Use `model.fit_generator()` function not model.fit()

Inputs:

1.   Training data: `train_generator`
2.   Epochs
3. Validation data: `validation_data=valid_generator`



In [0]:
model.fit_generator(train_generator, epochs=5, validation_data=valid_generator)

Epoch 1/5
Epoch 2/5
Epoch 3/5
Epoch 4/5
Epoch 5/5


<tensorflow.python.keras.callbacks.History at 0x7fc615522c18>

### Transfer learning model evaluation

In [0]:
valid_loss, valid_accuracy = model.evaluate_generator(valid_generator)

In [0]:
print("Accuracy after transfer learning: {}".format(valid_accuracy))

Accuracy after transfer learning: 0.9549999833106995


## Fine tuning


There are a few pointers:

- DO NOT use Fine tuning on the whole network; only a few top layers are enough. In most cases, they are more specialized. The goal of the Fine-tuning is to adopt that specific part of the network for our custom (new) dataset.
- Start with the fine tunning AFTER you have finished with transfer learning step. If we try to perform Fine tuning immediately, gradients will be too different between our custom head layer and a few unfrozen layers from the base model.
- If you have a small dataset, it may not be a good idea to apply Fine Tuning as you may overfit the model.

### Un-freeze a few top layers from the model

In [0]:
base_model.trainable = True

In [0]:
print("Number of layers in the base model: {}".format(len(base_model.layers)))

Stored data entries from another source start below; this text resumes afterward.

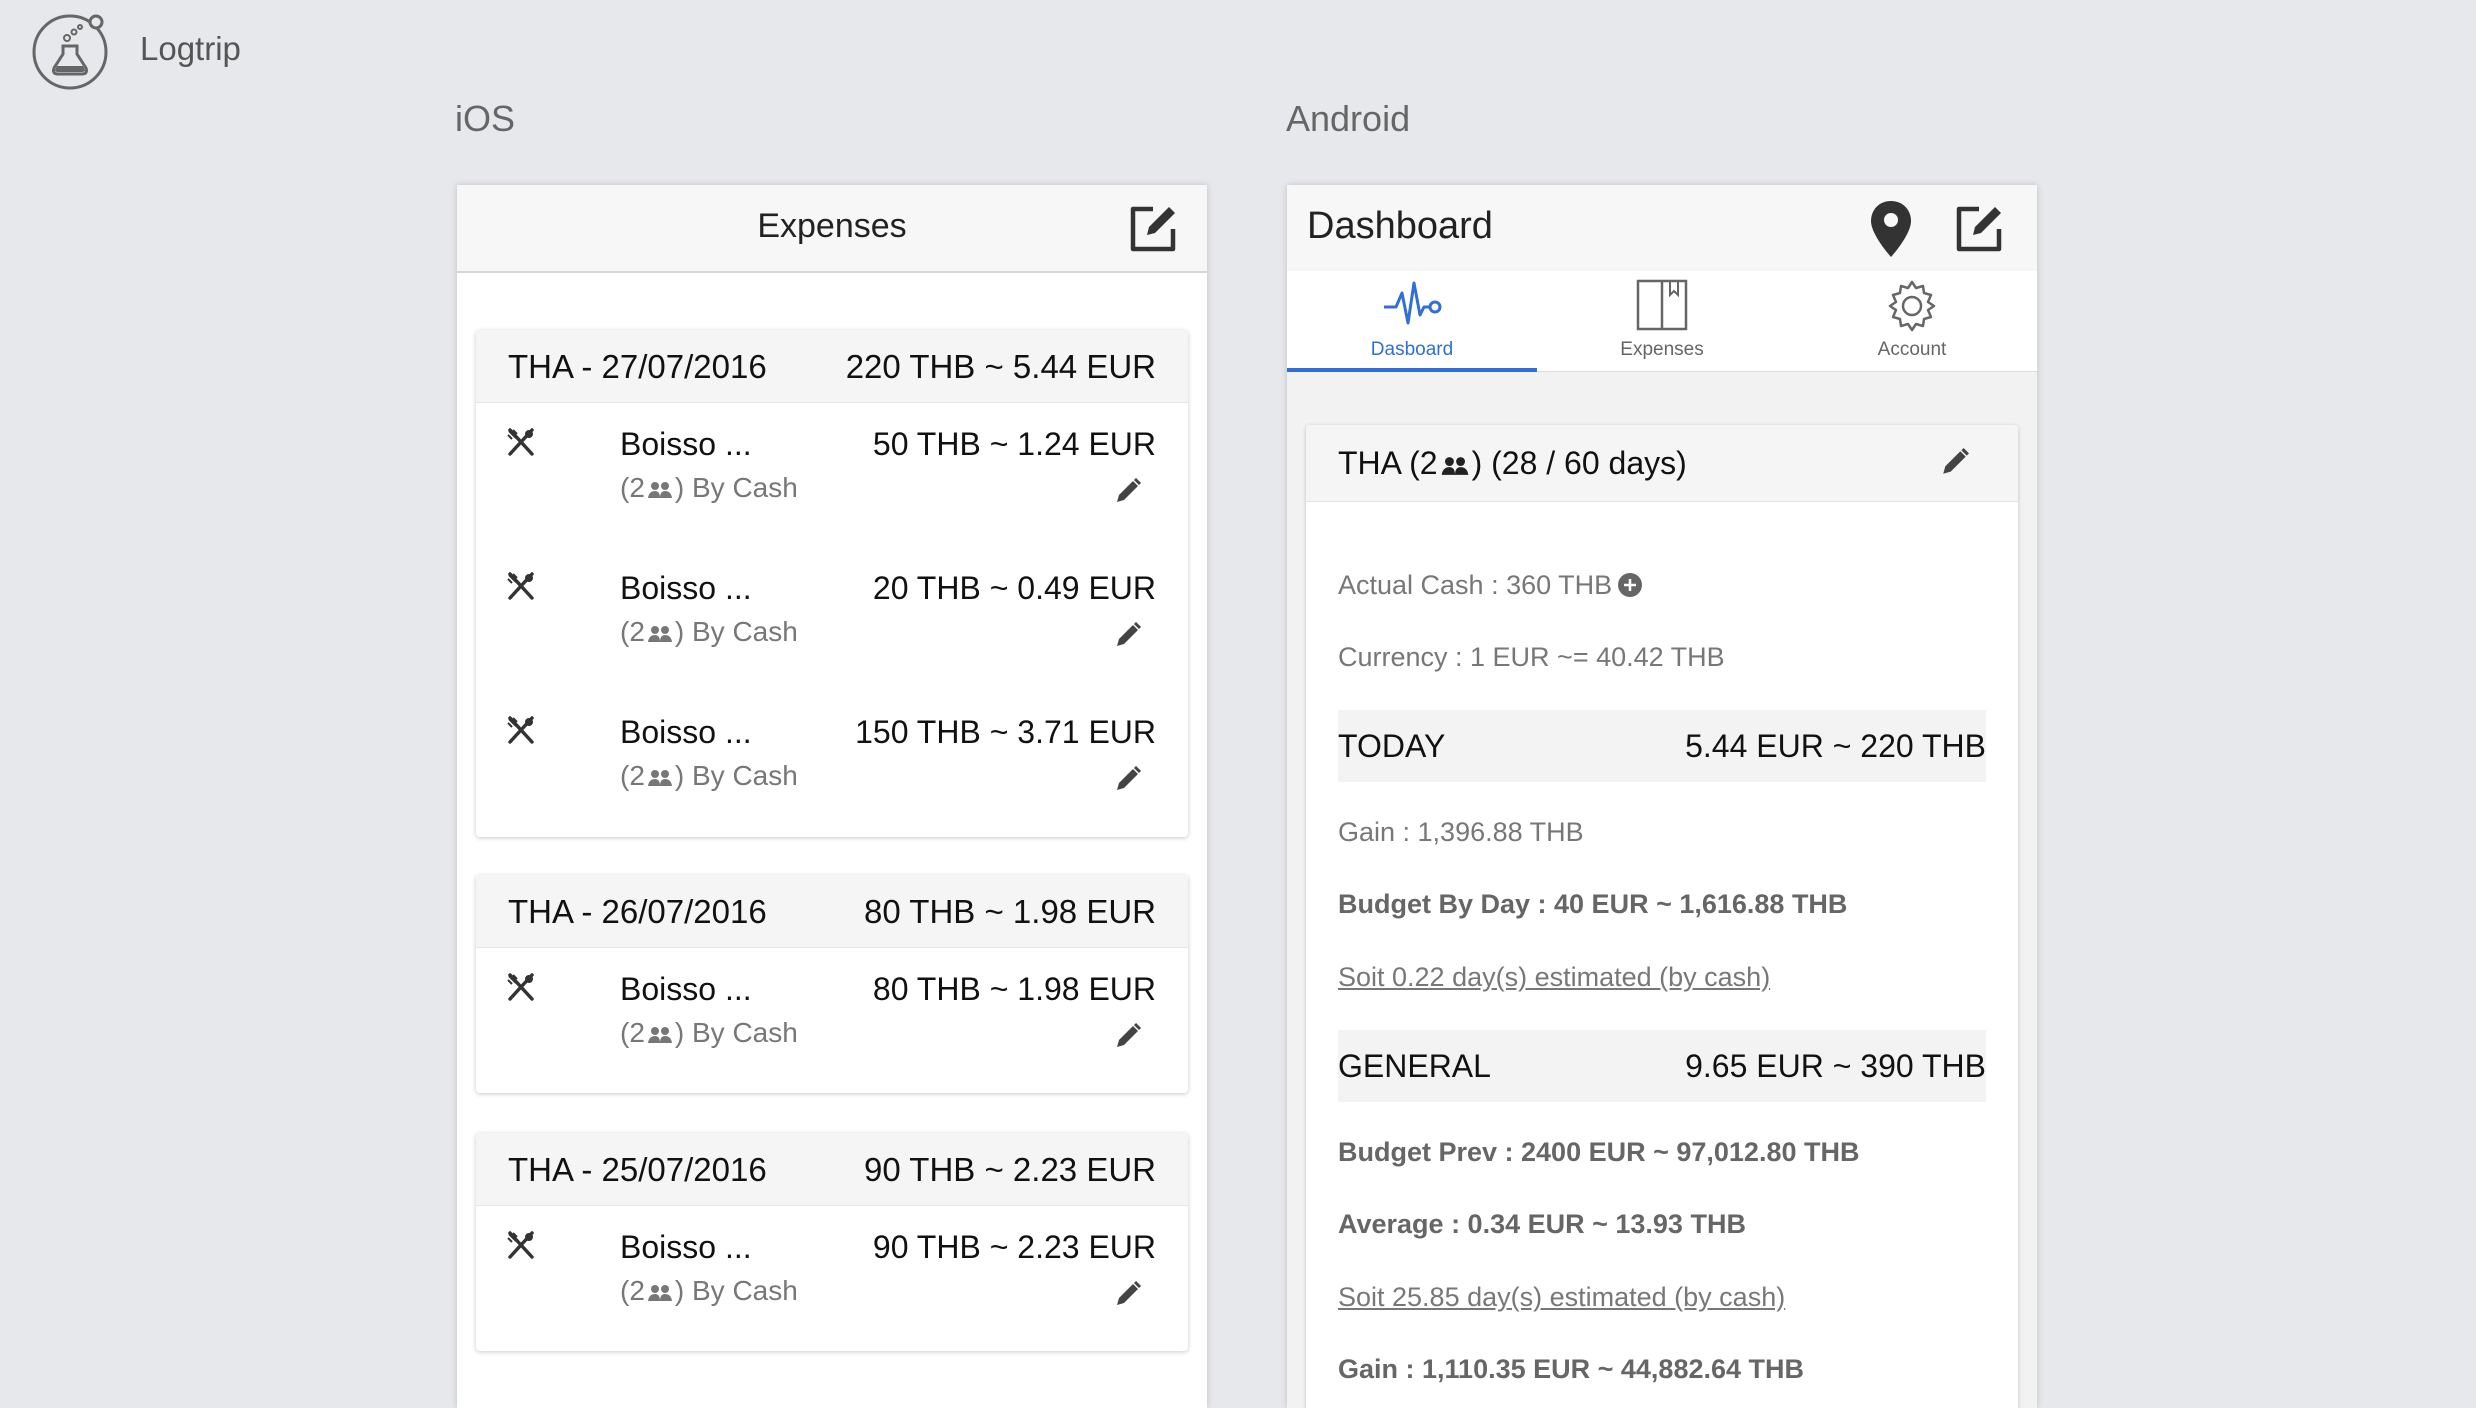 The image size is (2476, 1408). What do you see at coordinates (1630, 585) in the screenshot?
I see `add-circle-icon` at bounding box center [1630, 585].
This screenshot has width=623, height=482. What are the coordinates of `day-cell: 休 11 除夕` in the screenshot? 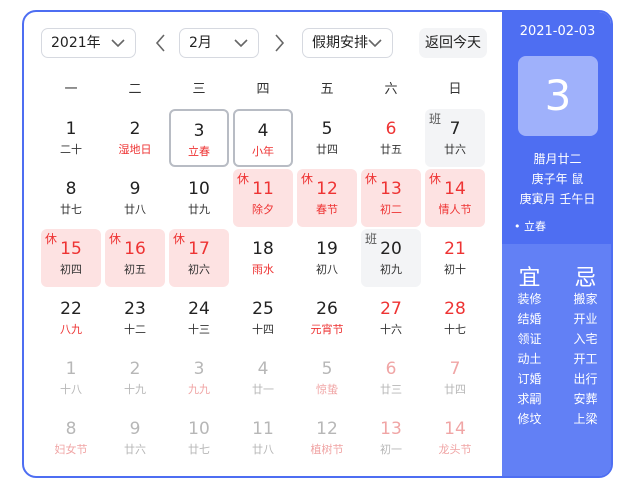 It's located at (263, 198).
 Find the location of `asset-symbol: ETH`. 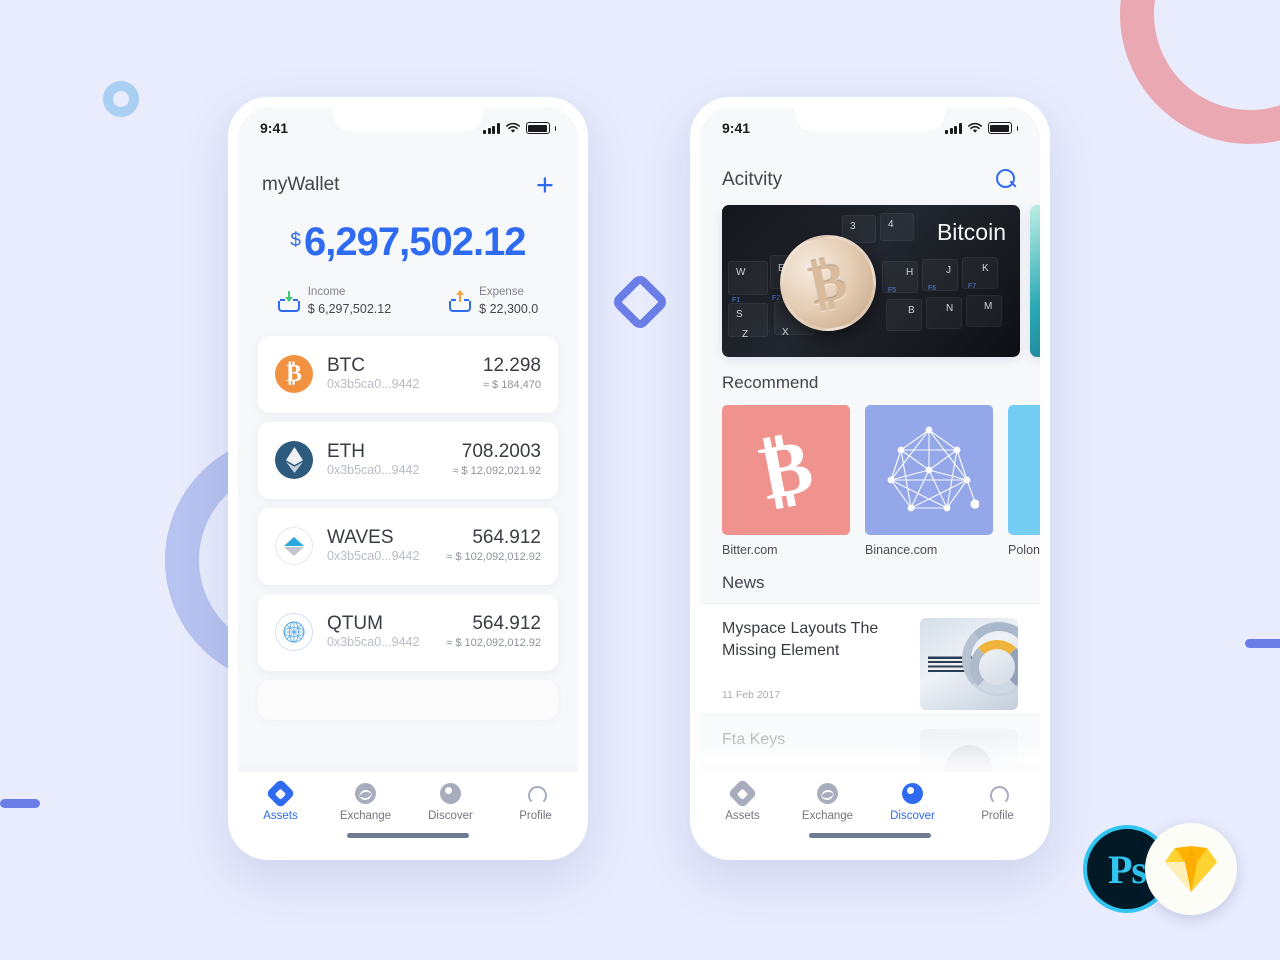

asset-symbol: ETH is located at coordinates (346, 452).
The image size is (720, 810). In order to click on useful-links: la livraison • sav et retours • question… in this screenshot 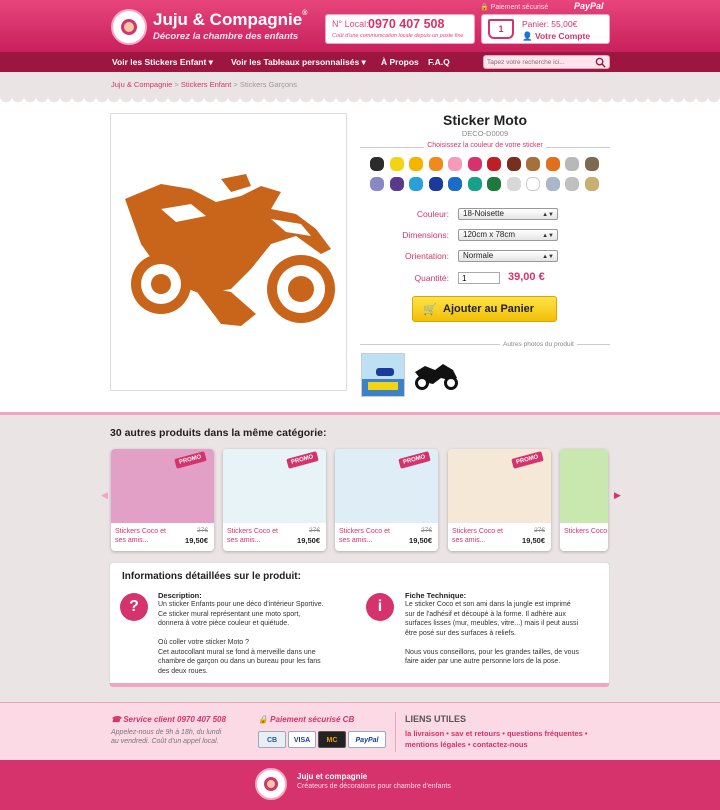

Number of layers in the base model: 155


In [0]:
fine_tune_at = 120

In [0]:
for layer in base_model.layers[:fine_tune_at]:
    layer.trainable = False

### Compiling the model for fine-tuning

In [0]:
model.compile(optimizer=tf.keras.optimizers.RMSprop(lr=0.0001),
              loss='binary_crossentropy',
              metrics=['accuracy'])

### Fine tuning

In [0]:
model.fit_generator(train_generator,  
                    epochs=5, 
                    validation_data=valid_generator)

Epoch 1/5
Epoch 2/5
Epoch 3/5
Epoch 4/5
Epoch 5/5


<tensorflow.python.keras.callbacks.History at 0x7fc59f8fbf98>

### Evaluating the fine tuned model

In [0]:
valid_loss, valid_accuracy = model.evaluate_generator(valid_generator)

In [0]:
print("Validation accuracy after fine tuning: {}".format(valid_accuracy))

Validation accuracy after fine tuning: 0.9670000076293945